● **TASK OBJECTIVE**
Copy out every line of text in the data below word for word, leaving out the pictures.

Text and element-pointing records
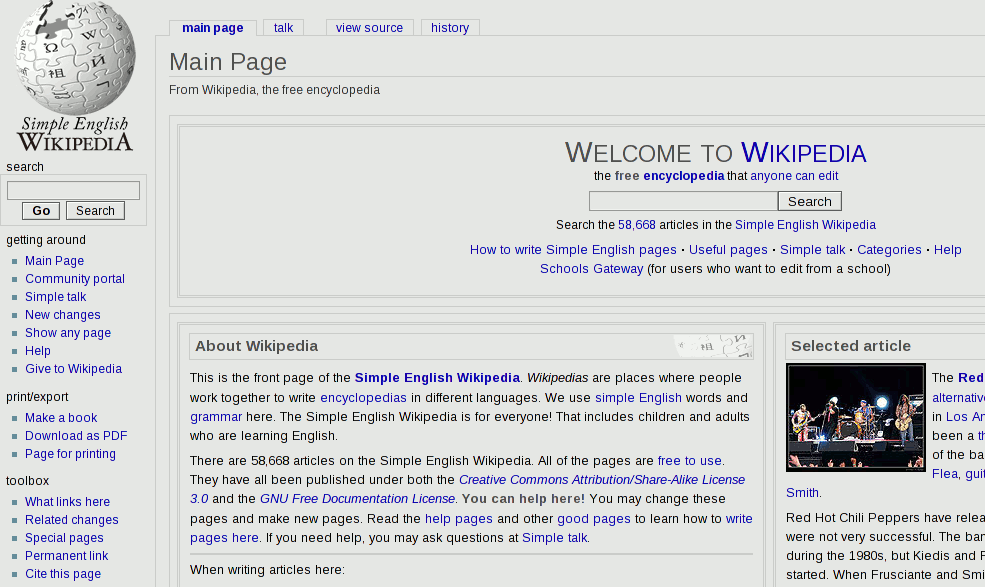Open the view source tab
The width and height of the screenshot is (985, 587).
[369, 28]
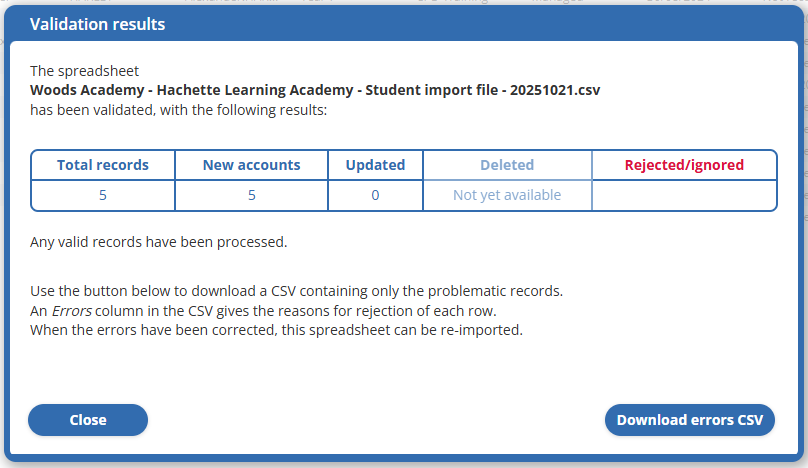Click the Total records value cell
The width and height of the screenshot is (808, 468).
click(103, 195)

● **THE RESULT**
Open the view source tab
The width and height of the screenshot is (985, 587).
[369, 28]
Click the Total records value cell
The width and height of the screenshot is (808, 468).
click(103, 195)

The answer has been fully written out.